Vershynin writes in a conversational, reader-friendly manner. He weaves theorems, lemmas, corollaries, and proofs into his dialogue with the reader without getting caught in an endless theorem-proof loop. In addition, the book's integrated exercises and its prompts to "check!" or think about "why?" are strong components of the book. My copy of the book is already full of notes to myself where I’m “checking” something or explaining “why” something is true/false. (Also, as an aside, I love that coffee cups are used to signal the difficulty of a problem—good style.)
I want to highlight a few examples where Vershynin’s choice of topics and his prose shine brightly. In section 4.4.1, he guides us through an example that clearly illustrates the usefulness of ε-nets for bounding matrix norms. I’d seen ε-nets and covering numbers before, but never had good intuition for why they showed up in a proof.
Similarly, I’d struggled to gain intuition about why/how Gaussian widths and Vapnik–Chervonekis dimension capture/measure the complexity of a set. After reading sections 7.5 and 8.3 and working through some exercises, the two concepts are much clearer. Moreover, Vershynin connects these ideas back to covering numbers, which helped me better my understanding of all three concepts.
Finally, I found the discussions on chaining and generic chaining in chapter 8 to be excellent. Following them up with Talagrand’s comparison inequality, which becomes the hammer of choice for the matrix deviation inequality (in chapter 9), rounds out a long, but very valuable/useful chapter—and one that I’ll certainly re-study and reference.

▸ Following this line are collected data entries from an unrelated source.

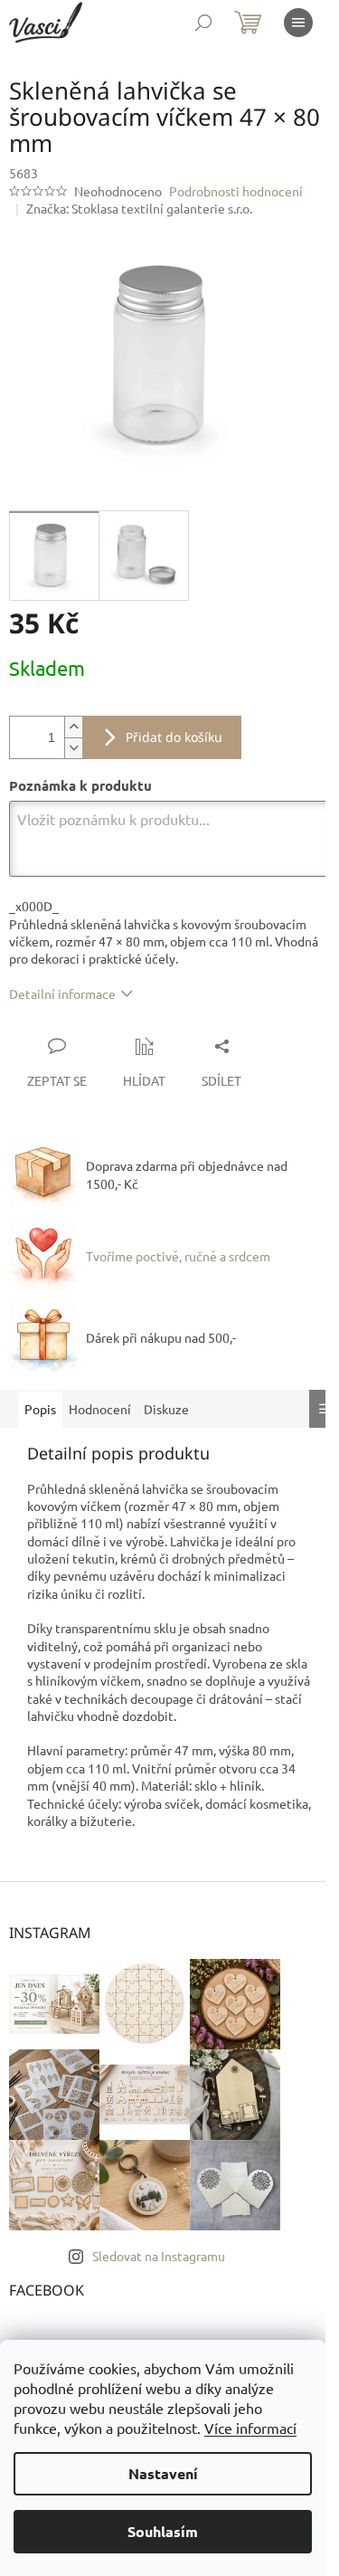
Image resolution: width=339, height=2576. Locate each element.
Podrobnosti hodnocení (236, 191)
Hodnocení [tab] (100, 1409)
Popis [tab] (40, 1409)
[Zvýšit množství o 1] (73, 727)
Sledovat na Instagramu (158, 2256)
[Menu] (298, 23)
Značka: (139, 208)
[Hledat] (203, 23)
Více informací (250, 2428)
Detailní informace (62, 993)
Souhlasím (162, 2531)
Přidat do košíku (174, 737)
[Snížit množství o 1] (73, 747)
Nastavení (163, 2473)
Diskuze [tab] (166, 1409)
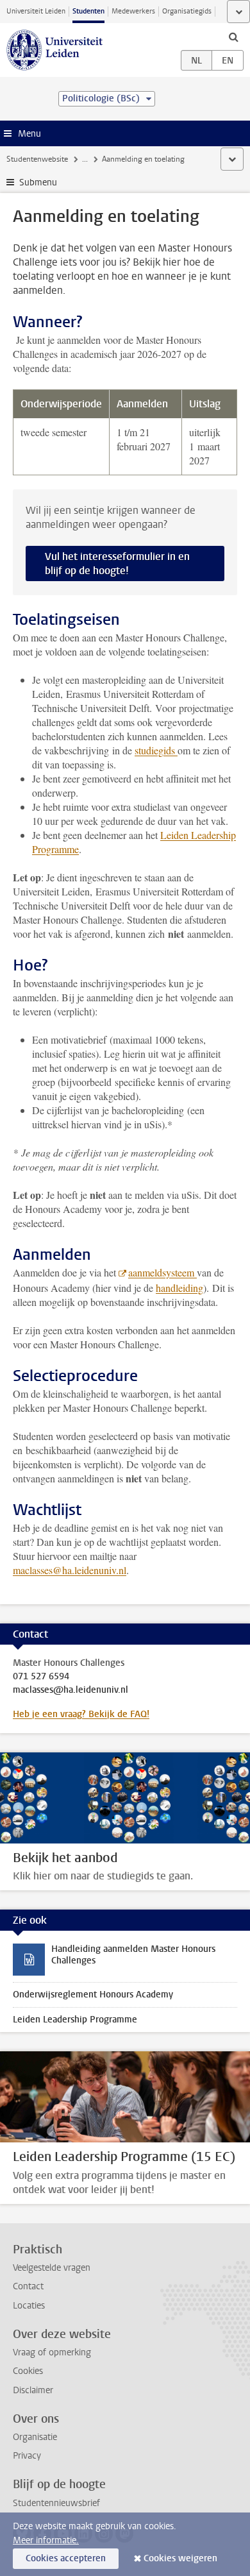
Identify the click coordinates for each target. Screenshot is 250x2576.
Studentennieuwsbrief (56, 2503)
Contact (28, 2286)
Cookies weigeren (180, 2558)
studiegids (156, 750)
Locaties (29, 2306)
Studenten (88, 11)
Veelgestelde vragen (51, 2268)
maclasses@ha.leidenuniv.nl (69, 1570)
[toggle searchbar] (233, 36)
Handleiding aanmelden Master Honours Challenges (133, 1955)
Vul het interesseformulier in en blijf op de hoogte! (117, 563)
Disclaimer (33, 2390)
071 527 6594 (41, 1676)
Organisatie (35, 2437)
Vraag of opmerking (52, 2352)
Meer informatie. (46, 2540)
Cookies (28, 2371)
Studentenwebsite (37, 159)
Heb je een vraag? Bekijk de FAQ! (81, 1714)
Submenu (38, 182)
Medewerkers (133, 11)
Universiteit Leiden (35, 11)
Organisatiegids (187, 11)
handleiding (179, 1287)
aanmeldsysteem (162, 1272)
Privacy (27, 2456)
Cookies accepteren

I would recommend this book for those interested in (high-dimensional) statistics, randomized numerical linear algebra, and electrical engineering (particularly, signal processing). As I'm coming to realize, the "concentration of measure" and “deviation inequality” toolbox is essential to these areas. Lastly, I believe that this book makes a great companion to “Concentration Inequalities” by Boucheron, Lugosi, Massart.